Têm circulado nos últimos tempos acusações sobre uma alegada coligação entre a Frelimo e a Renamo para a eliminação de um artigo que dava poder aos tribunais distritais para a recontagem de votos.
No entanto, o porta-voz da Renamo, Marcial Macome, veio negar esta informação. Segundo o representante do maior partido da oposição em Moçambique, este não poderia “abdicar de todos ganhos obtidos, mais de 20 artigos, em detrimento de um artigo”, cita “O País”.
“Há uma informação posta a circular que dá conta de que a Renamo se teria coligado à Frelimo para retirar a autoridade dos tribunais de recontar os votos. Esta informação não constitui verdade, porque a revisão da Lei não se resumia somente a este ponto, que também foi proposto pela Renamo na sede do debate da revisão da mesma lei”, esclareceu.

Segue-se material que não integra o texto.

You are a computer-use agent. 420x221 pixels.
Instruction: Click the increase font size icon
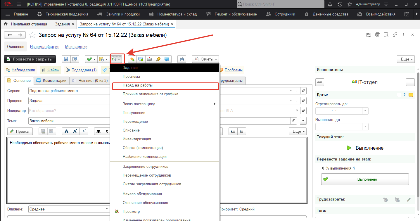click(75, 131)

Também de acordo com Macome, a referida proposta dava igual destaque a outros pontos, como a presença dos jornalistas em todas as fases do processo de apuramento, sem nenhuma proibição. Fazia também parte da proposta a solicitação da polícia em casos de necessidade extrema.
O porta-voz sublinhou que a Renamo obrigou a Frelimo a fazer constar da agenda da sessão da Assembleia da República o reexame da lei eleitoral, pois percebeu “a má fé daquele partido”.